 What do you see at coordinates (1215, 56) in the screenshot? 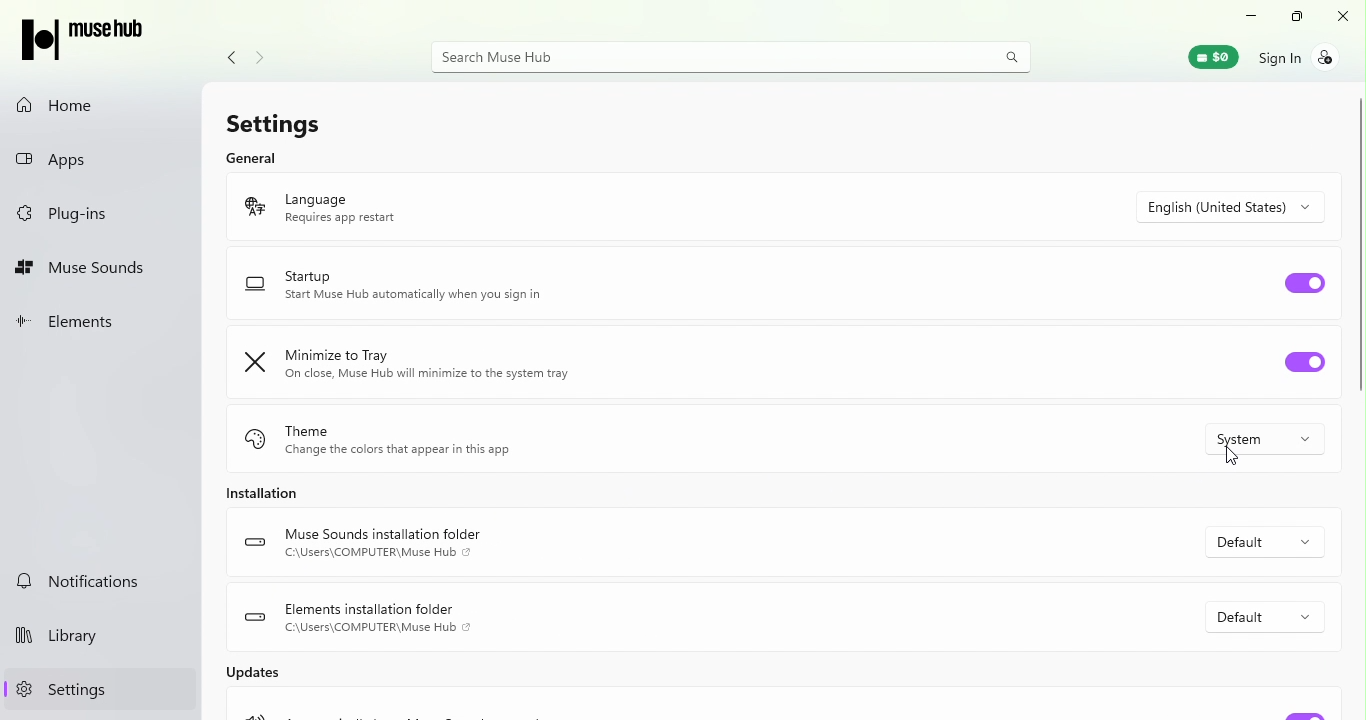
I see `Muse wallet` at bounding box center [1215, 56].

* * *

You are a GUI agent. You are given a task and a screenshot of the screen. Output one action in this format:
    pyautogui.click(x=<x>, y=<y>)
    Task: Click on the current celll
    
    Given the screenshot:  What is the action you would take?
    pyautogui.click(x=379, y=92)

**Instructions for the task**
Can you recast the lines of the entries as a numbered list, beginning at the line that contains "You are a GUI", stopping after the line that contains "pyautogui.click(x=379, y=92)", and dropping any blank lines?

**The completed task**
1. You are a GUI agent. You are given a task and a screenshot of the screen. Output one action in this format:
2.     pyautogui.click(x=<x>, y=<y>)
3.     Task: Click on the current celll
4.     Given the screenshot:  What is the action you would take?
5.     pyautogui.click(x=379, y=92)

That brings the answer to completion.